Monday, July 5, 2010

Gillard Aims to ‘Wreck’ People Smuggling in Australia (Update1)

Gillard Aims to ‘Wreck’ People Smuggling in Australia (Update1)
July 6 (Bloomberg) -- Australian Prime Minister Julia Gillard said her government would introduce policies to strengthen border protection and “wreck” the people smuggling trade, key issues in this year’s election.
“We believe building a sustainable regional protection is the most effective way to address irregular migration,” she said in a speech to the Lowy Institute in Sydney today. “The purpose would be to ensure that people smugglers have no product to sell.”

The speech came less than two weeks after Gillard ousted former Prime Minister Kevin Rudd, whose border protection policies were blamed for an influx in asylum seekers. About 3,532 arrived on 75 boats so far this year, Immigration Department figures show, compared with 2,726 on 60 boats in 2009.

Gillard has spoken to United Nations High Commissioner for Refugees Antonio Guterres about establishing a regional center to process asylum seekers. She lifted a ban on processing asylum claims from Sri Lanka while maintaining a similar ban on people from Afghanistan.

Gillard said she has talked with East Timor President Jose Ramos-Horta and New Zealand Prime Minister John Key about the regional center.
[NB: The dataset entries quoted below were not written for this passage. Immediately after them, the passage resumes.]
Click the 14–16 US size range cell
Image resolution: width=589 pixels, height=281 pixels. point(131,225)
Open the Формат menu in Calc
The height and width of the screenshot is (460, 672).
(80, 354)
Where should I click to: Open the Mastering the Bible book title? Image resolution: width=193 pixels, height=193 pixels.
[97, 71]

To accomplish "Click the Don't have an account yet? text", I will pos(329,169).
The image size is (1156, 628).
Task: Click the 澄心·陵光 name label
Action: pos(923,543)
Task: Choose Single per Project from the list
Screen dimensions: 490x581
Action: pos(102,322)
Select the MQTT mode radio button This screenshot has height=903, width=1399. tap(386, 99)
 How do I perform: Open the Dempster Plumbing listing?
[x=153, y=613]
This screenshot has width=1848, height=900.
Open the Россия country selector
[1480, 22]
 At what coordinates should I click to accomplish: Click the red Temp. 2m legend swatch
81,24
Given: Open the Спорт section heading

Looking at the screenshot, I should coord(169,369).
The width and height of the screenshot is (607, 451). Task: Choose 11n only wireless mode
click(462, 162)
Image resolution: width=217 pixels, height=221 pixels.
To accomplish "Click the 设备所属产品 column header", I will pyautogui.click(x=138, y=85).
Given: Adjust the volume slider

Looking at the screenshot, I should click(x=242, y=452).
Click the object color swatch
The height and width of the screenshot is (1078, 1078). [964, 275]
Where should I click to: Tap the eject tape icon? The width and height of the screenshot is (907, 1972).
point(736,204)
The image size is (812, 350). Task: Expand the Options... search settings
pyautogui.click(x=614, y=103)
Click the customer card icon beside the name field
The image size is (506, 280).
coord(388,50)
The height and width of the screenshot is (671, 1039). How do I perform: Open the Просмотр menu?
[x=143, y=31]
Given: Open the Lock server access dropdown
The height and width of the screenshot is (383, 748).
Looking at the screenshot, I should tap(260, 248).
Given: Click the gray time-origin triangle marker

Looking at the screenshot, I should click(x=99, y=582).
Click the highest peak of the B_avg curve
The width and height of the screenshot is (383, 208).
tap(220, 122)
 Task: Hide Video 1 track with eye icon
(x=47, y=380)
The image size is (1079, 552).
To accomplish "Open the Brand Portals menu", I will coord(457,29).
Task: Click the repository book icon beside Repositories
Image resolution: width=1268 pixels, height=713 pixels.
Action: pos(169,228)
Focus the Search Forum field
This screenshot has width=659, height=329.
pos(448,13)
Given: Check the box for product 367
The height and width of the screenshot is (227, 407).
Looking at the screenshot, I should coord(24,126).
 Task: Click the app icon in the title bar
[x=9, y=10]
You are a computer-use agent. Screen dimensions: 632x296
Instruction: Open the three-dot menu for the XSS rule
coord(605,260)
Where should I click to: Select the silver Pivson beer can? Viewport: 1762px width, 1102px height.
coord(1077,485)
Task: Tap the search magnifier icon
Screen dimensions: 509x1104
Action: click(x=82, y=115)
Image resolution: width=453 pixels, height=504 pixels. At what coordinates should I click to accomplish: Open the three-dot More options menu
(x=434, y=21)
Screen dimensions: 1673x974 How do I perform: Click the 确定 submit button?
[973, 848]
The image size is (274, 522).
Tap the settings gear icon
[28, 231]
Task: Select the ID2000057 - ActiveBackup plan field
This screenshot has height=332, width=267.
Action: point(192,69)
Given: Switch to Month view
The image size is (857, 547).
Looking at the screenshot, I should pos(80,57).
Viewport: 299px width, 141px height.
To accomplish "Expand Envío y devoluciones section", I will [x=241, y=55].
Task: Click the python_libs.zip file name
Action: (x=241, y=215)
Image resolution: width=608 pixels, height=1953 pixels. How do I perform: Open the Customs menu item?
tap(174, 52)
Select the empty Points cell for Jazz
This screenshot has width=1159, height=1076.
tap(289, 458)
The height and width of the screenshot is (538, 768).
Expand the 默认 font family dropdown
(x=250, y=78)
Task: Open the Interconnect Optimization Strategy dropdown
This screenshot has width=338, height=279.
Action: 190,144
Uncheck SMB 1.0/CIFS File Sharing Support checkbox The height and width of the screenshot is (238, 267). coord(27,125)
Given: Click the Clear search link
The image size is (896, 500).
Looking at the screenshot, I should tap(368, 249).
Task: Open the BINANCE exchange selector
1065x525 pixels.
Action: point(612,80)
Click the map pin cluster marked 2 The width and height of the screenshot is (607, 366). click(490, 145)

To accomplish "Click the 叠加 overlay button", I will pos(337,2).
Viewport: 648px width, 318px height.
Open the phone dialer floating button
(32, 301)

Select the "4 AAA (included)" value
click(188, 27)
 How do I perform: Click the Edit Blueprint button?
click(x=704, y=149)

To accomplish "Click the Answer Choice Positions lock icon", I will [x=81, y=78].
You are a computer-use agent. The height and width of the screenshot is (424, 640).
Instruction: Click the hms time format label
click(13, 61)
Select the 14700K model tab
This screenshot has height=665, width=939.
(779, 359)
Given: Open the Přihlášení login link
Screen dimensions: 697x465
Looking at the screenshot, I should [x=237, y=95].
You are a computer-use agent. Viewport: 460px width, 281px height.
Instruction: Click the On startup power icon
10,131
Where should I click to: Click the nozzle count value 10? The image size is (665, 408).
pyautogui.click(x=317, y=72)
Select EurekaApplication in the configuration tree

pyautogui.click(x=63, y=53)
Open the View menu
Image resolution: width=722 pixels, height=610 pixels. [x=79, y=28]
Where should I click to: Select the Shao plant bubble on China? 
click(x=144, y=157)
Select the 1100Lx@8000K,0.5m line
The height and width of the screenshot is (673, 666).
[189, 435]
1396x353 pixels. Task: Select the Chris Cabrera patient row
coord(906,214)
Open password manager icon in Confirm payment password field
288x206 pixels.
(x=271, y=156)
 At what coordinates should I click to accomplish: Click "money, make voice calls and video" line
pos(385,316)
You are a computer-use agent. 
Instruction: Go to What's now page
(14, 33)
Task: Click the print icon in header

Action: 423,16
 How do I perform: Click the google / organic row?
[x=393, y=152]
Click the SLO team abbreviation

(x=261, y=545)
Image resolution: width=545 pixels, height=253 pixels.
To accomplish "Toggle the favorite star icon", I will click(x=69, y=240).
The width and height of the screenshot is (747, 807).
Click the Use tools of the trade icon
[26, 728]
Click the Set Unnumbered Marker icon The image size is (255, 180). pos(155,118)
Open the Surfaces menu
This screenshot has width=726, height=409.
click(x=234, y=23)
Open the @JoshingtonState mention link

Australia will buy eight new patrol boats for border surveillance and her Labor government will toughen penalties for people smugglers if it wins this year’s election, she said.

Poll Lead
Gillard last week cut a planned tax on resources profits, ending a three-month dispute with companies such as BHP Billiton Ltd. and Rio Tinto Group, an issue that gave Tony Abbott’s opposition Liberal-National coalition an election-winning lead in opinion polls.

In her first two days in office, Gillard restored Labor’s advantage in opinion polls, with a Nielsen survey published in the Age newspaper on June 26 and a Galaxy poll in the Herald Sun newspaper the same day showing the government now having an election-winning lead.

Abbott has pledged to re-establish processing centers offshore for asylum claims, refuse claims from those who discard their identification and turn back refugee boats if his coalition wins the election.

Australia will accept 13,750 refugees and people who qualify under special humanitarian rules in the 12 months ending June 30, 2010, up from 13,507 in the previous year. The nation accepted just 0.6 percent of the world’s asylum seekers, Gillard said.

‘Pacific Solution’
Rudd, who won office in November 2007, moved to dismantle former Prime Minister John Howard’s “Pacific Solution” policy of detaining refugees in island camps in third countries and pledged to speed up the assessment of asylum claims. In 2008, the government closed detention centers on Nauru and Manus, a province of Papua New Guinea.

As of July 1, there were 2,573 people in detention on Christmas Island, an Australian territory more than 800 kilometers (497 miles) off the northwestern coast.

About 1,503 people, who arrived by boat were transferred to mainland detention centers in Sydney, Darwin, Melbourne, Brisbane, Perth and regional centers in Curtin and Leonora in Western Australia and Port Augusta in South Australia state.